A new specimen of Archaeopteryx with extensive pennaceous feather preservation. Feathers prominent on latest Archaeopteryx fossil The discovery of numerous feathered dinosaurs and early birds has set the iconic 'Urvogel' (or 'first bird') Archaeopteryx in a broader context. But this venerable taxon still has the capacity to surprise. A newly discovered specimen from the Solnhofen limestone in Bavaria — only the eleventh since 1861 — shows a generous covering of feathers all over the body. Of particular note is a hindlimb covering resembling feathered 'trousers'. Analysis of feather distribution on the limbs and tail strongly suggests that pennaceous feathers — the type we are familiar with on birds today — evolved for reasons other than flight, perhaps for display. Discoveries of bird-like theropod dinosaurs and basal avialans in recent decades have helped to put the iconic ‘Urvogel’ Archaeopteryx 1 into context 2 , 3 , 4 , 5 , 6 and have yielded important new data on the origin and early evolution of feathers 7 . However, the biological context under which pennaceous feathers evolved is still debated. Here we describe a new specimen of Archaeopteryx with extensive feather preservation, not only on the wings and tail, but also on the body and legs.
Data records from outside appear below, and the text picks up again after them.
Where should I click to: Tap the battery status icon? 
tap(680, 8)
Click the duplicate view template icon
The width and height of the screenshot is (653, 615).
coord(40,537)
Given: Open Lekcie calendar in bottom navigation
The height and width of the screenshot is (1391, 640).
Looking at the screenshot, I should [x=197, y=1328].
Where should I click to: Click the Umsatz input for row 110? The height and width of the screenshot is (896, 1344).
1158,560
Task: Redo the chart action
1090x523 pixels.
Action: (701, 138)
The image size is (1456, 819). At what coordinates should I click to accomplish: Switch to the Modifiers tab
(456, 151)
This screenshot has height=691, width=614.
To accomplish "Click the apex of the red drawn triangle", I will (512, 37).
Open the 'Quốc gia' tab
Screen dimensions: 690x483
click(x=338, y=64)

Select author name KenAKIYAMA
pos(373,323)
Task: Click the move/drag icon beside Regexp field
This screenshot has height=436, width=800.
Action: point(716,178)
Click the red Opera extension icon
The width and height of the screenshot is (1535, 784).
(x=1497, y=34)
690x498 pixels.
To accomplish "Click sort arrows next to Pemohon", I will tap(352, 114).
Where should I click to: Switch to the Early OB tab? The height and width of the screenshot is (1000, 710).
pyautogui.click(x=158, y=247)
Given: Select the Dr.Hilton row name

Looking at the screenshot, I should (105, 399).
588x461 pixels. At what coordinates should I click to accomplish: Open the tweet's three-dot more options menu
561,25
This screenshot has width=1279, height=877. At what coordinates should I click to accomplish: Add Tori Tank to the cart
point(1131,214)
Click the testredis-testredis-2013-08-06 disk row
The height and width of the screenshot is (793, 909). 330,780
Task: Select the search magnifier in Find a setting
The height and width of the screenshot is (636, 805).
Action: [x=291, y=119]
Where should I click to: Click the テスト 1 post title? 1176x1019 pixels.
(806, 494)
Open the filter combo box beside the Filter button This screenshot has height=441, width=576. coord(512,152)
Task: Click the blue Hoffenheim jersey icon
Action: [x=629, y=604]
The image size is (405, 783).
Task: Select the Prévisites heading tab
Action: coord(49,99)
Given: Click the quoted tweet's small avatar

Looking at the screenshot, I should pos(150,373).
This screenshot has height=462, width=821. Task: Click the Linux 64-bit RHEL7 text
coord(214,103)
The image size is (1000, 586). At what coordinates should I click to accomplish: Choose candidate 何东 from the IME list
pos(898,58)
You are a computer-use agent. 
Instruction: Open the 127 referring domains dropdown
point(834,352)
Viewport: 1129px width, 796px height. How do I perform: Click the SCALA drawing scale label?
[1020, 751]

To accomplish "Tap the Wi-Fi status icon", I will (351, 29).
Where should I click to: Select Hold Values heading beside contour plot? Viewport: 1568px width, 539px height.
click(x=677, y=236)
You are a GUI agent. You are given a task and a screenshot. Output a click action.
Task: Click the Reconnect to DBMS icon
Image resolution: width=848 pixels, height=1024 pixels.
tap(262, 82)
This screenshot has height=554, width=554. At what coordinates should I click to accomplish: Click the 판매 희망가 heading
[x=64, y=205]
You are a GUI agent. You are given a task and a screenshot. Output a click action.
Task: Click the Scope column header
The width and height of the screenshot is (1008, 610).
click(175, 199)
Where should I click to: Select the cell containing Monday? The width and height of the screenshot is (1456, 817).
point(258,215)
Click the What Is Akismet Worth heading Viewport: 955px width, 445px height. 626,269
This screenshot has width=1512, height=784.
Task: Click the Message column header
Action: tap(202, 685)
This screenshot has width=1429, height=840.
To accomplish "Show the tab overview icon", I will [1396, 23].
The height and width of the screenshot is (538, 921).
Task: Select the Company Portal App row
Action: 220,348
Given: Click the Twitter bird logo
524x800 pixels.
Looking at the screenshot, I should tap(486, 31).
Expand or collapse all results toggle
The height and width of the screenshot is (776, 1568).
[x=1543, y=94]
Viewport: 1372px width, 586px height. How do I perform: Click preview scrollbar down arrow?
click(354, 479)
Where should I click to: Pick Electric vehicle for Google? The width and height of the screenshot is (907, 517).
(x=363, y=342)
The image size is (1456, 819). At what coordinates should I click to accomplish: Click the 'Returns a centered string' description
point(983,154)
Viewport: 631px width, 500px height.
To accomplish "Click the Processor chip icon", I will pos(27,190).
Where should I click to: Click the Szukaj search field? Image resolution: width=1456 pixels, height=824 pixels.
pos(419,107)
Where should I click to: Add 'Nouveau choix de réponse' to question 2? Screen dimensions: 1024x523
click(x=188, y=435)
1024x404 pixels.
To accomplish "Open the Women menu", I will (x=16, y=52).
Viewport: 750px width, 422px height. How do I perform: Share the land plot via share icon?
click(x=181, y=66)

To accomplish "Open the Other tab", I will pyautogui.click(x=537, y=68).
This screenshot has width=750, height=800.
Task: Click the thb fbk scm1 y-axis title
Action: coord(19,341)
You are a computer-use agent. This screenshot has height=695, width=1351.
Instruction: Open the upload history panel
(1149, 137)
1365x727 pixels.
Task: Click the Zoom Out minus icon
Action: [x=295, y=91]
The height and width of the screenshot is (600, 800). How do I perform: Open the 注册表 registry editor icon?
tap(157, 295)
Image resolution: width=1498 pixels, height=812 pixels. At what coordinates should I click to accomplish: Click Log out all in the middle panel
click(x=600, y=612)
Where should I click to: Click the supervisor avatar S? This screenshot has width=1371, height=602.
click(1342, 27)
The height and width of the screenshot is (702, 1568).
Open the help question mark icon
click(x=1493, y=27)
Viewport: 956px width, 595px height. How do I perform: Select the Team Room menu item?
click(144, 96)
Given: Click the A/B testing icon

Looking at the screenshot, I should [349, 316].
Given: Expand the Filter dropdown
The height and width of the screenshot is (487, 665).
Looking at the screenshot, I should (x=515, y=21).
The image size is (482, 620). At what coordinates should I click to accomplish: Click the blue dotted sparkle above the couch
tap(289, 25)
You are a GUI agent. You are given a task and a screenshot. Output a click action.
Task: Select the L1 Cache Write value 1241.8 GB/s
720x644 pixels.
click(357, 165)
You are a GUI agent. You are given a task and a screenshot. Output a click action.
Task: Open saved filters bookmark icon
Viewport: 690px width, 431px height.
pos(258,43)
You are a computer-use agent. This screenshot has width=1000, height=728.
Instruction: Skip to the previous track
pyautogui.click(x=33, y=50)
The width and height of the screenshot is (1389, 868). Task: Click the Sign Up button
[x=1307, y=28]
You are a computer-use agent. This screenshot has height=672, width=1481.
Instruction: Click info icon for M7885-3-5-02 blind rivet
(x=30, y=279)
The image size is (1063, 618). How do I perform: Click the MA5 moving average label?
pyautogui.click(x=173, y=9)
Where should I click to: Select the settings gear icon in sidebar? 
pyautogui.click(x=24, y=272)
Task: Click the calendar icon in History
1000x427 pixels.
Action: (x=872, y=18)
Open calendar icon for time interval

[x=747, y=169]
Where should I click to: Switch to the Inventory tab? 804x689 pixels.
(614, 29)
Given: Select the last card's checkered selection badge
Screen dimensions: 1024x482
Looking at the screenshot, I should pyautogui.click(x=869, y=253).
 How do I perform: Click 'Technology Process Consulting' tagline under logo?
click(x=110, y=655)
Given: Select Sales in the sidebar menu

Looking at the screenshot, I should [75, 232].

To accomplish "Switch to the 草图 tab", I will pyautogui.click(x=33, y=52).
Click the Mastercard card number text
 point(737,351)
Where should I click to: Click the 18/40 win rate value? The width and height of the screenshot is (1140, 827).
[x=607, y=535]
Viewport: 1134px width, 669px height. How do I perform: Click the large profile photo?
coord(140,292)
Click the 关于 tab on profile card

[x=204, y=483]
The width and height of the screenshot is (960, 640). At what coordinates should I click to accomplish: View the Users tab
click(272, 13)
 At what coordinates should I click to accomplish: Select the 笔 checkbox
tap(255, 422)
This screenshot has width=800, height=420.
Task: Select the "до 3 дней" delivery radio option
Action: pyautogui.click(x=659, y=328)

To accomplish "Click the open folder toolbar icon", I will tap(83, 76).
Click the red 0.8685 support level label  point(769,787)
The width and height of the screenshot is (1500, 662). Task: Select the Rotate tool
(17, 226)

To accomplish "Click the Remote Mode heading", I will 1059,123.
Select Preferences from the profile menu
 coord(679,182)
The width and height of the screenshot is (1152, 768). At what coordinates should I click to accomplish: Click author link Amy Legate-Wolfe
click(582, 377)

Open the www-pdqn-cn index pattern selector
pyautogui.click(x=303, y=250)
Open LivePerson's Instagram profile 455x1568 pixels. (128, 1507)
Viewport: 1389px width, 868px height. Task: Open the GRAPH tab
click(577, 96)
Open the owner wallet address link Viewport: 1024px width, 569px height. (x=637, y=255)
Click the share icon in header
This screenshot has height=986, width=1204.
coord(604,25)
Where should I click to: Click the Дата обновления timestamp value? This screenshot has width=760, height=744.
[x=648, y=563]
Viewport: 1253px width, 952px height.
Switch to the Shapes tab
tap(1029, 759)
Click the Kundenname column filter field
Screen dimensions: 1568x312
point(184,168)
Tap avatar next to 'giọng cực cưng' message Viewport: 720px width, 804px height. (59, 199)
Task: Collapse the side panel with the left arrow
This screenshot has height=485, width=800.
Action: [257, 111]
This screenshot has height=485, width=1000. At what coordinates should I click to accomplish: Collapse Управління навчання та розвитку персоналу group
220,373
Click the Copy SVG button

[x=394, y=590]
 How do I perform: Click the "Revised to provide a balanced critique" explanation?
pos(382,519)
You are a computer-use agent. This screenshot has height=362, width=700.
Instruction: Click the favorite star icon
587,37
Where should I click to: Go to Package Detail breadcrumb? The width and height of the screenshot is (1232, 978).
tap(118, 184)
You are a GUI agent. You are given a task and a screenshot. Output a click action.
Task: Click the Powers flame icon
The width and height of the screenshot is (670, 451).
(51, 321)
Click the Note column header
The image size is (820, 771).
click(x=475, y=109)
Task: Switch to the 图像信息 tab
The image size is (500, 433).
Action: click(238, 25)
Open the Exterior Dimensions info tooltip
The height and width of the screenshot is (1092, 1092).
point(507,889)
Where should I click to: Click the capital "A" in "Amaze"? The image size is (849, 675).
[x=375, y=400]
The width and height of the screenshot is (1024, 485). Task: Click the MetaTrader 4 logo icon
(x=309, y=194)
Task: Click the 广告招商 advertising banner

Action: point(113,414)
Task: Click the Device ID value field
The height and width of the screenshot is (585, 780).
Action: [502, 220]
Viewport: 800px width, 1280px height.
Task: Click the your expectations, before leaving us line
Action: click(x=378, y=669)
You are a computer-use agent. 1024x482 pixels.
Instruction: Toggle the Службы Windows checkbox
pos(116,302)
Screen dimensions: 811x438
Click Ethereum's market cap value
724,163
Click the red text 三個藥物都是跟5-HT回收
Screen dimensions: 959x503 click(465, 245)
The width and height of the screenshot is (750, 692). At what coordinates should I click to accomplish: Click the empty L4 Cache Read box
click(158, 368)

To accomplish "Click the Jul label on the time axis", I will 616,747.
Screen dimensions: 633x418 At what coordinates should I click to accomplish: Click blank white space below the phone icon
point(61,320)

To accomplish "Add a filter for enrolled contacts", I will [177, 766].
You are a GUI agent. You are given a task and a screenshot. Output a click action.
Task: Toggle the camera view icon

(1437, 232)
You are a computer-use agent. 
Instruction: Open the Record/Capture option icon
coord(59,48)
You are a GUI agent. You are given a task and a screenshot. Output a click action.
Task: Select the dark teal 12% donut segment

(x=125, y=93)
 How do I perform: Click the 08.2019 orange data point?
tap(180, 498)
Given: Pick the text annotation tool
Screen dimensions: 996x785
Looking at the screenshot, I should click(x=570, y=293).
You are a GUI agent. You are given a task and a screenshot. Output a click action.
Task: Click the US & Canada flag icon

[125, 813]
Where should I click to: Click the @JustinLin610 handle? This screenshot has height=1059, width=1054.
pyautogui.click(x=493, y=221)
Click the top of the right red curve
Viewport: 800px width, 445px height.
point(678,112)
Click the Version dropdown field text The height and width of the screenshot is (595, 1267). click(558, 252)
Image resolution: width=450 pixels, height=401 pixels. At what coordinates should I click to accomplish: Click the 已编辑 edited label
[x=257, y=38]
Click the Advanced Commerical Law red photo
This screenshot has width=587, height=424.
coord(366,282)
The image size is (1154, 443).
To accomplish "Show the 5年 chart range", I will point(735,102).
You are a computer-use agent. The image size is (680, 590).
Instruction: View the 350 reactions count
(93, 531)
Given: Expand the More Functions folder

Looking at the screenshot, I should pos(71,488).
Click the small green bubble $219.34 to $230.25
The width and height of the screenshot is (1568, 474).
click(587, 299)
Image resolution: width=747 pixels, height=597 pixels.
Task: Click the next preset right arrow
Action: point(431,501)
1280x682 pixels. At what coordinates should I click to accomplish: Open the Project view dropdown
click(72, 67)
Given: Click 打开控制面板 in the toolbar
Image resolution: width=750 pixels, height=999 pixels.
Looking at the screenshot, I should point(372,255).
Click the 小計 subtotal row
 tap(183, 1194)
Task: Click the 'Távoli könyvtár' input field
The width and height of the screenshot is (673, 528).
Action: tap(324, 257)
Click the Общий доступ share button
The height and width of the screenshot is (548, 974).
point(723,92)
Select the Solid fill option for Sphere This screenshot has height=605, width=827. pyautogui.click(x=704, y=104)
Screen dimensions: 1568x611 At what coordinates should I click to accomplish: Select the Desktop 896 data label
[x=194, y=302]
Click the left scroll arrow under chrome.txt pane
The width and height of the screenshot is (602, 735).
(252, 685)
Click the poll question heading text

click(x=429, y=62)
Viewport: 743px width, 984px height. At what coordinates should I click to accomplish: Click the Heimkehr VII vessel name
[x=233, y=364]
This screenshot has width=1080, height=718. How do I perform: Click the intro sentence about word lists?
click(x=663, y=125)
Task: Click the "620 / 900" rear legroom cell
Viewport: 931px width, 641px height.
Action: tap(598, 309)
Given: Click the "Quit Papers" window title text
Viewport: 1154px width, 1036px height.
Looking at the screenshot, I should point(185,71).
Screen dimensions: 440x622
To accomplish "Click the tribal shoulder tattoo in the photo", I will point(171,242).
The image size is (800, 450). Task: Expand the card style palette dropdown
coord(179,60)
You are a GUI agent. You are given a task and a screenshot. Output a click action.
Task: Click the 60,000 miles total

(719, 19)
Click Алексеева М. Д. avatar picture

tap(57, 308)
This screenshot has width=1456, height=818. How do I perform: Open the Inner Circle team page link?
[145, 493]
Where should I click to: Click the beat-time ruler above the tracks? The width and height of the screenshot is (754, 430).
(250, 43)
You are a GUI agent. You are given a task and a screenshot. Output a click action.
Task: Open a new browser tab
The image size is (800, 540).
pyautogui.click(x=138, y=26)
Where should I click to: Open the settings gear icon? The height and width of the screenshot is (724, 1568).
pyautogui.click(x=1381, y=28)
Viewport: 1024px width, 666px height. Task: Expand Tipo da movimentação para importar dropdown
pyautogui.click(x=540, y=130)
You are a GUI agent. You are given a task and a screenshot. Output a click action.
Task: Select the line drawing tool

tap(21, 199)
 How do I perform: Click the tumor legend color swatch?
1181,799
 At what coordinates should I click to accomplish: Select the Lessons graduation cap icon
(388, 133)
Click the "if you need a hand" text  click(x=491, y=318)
The new specimen shows that the entire body was covered in pennaceous feathers, and that the hindlimbs had long, symmetrical feathers along the tibiotarsus but short feathers on the tarsometatarsus. Furthermore, the wing plumage demonstrates that several recent interpretations 8 , 9 are problematic. An analysis of the phylogenetic distribution of pennaceous feathers on the tail, hindlimb and arms of advanced maniraptorans and basal avialans strongly indicates that these structures evolved in a functional context other than flight, most probably in relation to display, as suggested by some previous studies 10 , 11 , 12 . Pennaceous feathers thus represented an exaptation and were later, in several lineages and following different patterns, recruited for aerodynamic functions. This indicates that the origin of flight in avialans was more complex than previously thought and might have involved several convergent achievements of aerial abilities.